Personal information
- Full name: Jafer Ali Chohan
- Born: 11 July 2002 (age 24) Camden, London, England
- Batting: Right-handed
- Bowling: Right-arm leg break
- Role: Bowler

Domestic team information
- 2023–: Yorkshire (squad no. 5)
- 2024/25–2025/26: Sydney Sixers
- 2025: London Spirit
- First-class debut: 20 August 2026 Yorkshire v Hampshire
- List A debut: 22 July 2025 PCC XI v Pakistan Shaheens

Career statistics
| Competition | FC | LA | T20 |
| Matches | 1 | 4 | 59 |
| Runs scored | 5 | 0 | 126 |
| Batting average | 2.50 | 0.00 | 9.69 |
| 100s/50s | 0/0 | 0/0 | 0/0 |
| Top score | 5 | 0 | 37 |
| Balls bowled | 96 | 147 | 1,089 |
| Wickets | 2 | 7 | 58 |
| Bowling average | 28.50 | 24.85 | 26.22 |
| 5 wickets in innings | 0 | 0 | 1 |
| 10 wickets in match | 0 | 0 | 0 |
| Best bowling | 1/28 | 4/43 | 5/14 |
| Catches/stumpings | 0/– | 0/– | 9/– |
- Source: ESPNcricinfo, 12 September 2026

= Jafer Chohan =

English cricketer (born 2002)

Jafer Ali Chohan (born 11 July 2002) is an English professional cricketer who plays for Yorkshire County Cricket Club.

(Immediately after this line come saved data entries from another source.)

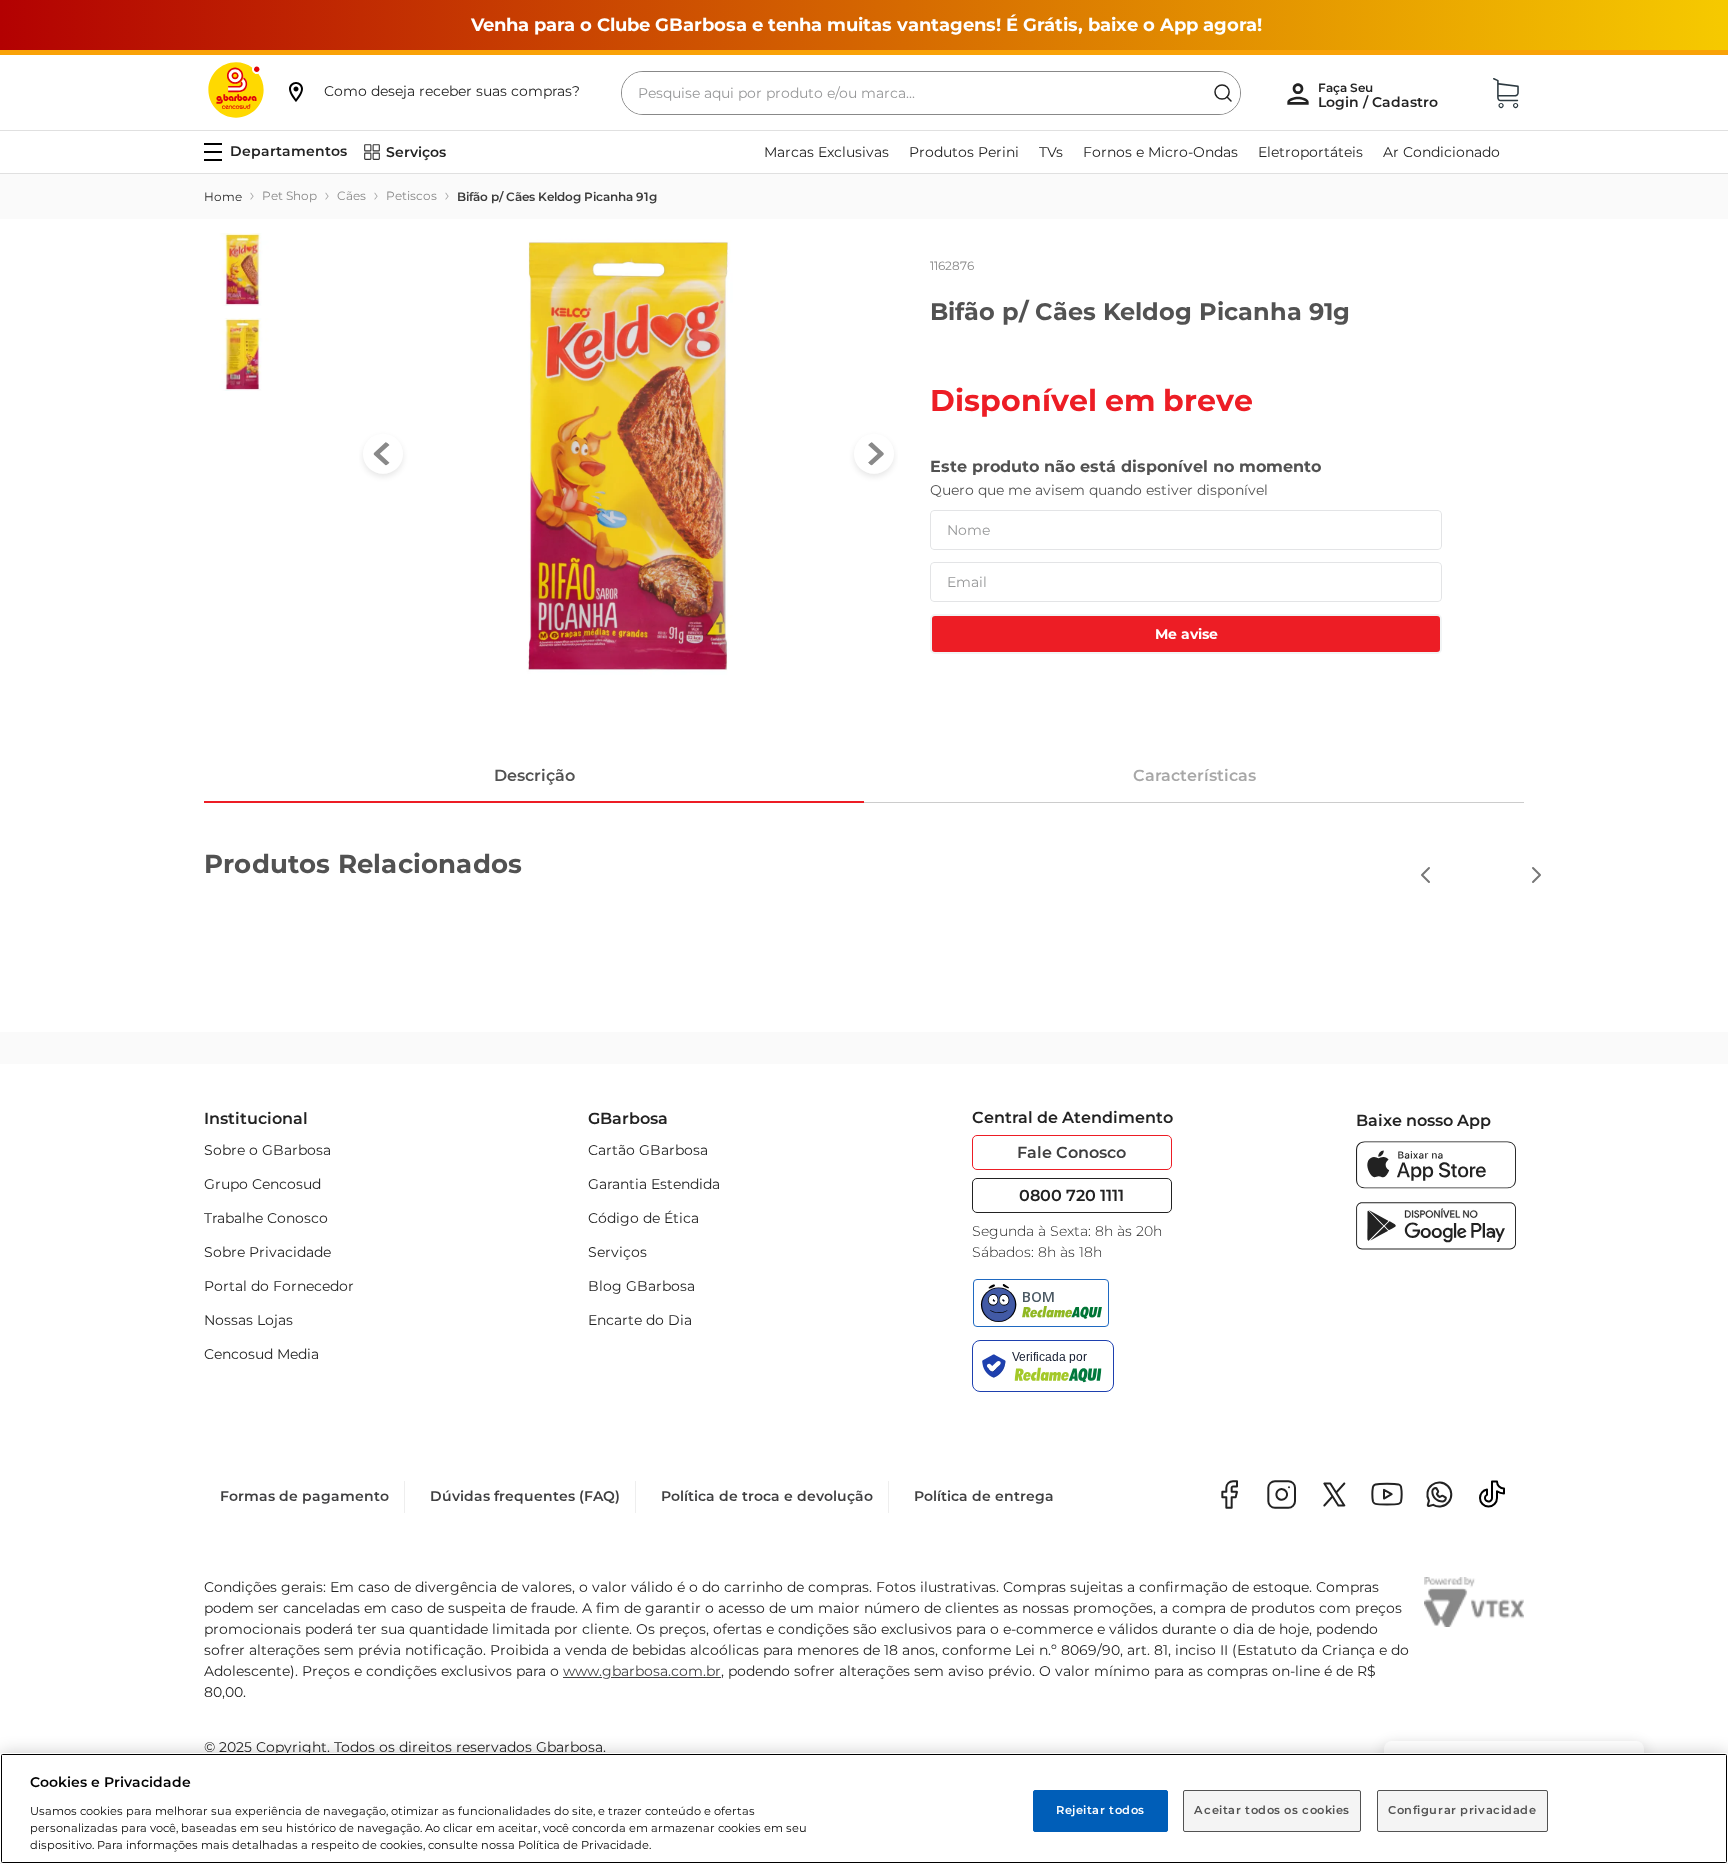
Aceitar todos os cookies (1272, 1810)
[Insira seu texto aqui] (1439, 1496)
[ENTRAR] (1380, 95)
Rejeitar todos (1100, 1810)
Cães (351, 195)
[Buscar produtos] (1223, 93)
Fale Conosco (1071, 1152)
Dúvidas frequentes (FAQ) (525, 1496)
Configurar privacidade (1462, 1810)
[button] (432, 91)
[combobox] (931, 93)
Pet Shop (289, 195)
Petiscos (411, 195)
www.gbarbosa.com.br (642, 1671)
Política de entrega (984, 1496)
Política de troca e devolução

He is a right-handed batsman and a right-arm leg break bowler.

==Early life==
He was born into a British Pakistani family and developed his leg-spin bowling style by emulating former Pakistan international Shahid Afridi. He was also inspired to bowl leg-spin by seeing Shane Warne play for Rajasthan Royals at Lord's in 2009. He received a cricket scholarship to attend Harrow School. He played in the age groups at Middlesex County Cricket Club from nine years-old to the Academy. In 2021 he started a degree in International Relations at Loughborough University.

==Domestic career==
He played for Berkshire County Cricket Club as they won the National Counties 50-over competition in 2022. Impressing at Berkshire he was recommended to the South Asian Cricket Academy, where performances against county 2nd XIs and as a net bowler for the England Test squad ahead of their 2022-2023 tour of Pakistan earned Chohan a trial with Yorkshire CCC where he was offered a rookie contract in January 2023. Bowling at the England test team he dismissed both Joe Root and Ben Duckett, with Root recommending him a trial at Yorkshire. Chohan impressed in Cape Town on Yorkshire’s pre-season tour of South Africa in March 2023.

In May 2023, Chohan was named in the Yorkshire side for their opening T20 Blast match of the 2023 season, against Birmingham Bears at Edgbaston Cricket Ground. In July 2023, he was drafted into The Hundred by the Southern Brave. In the same month, it was announced he had signed a new two-year contract with Yorkshire.

In September 2024, he was drafted by the Sydney Sixers for the 2024–25 BBL. Chohan signed a new three-year contract with Yorkshire on 1 October 2024, He made his Big Bash League debut on 15 January 2025 against Adelaide Strikers.

==International career==
In October 2024, he was named in the England Lions squad for their tour of South Africa and received his first call-up to the senior England squad for their white-ball tour of the West Indies later that month.

==Personal life==
He is a Muslim and wears a chain necklace during matches, fitted with religious gemstones.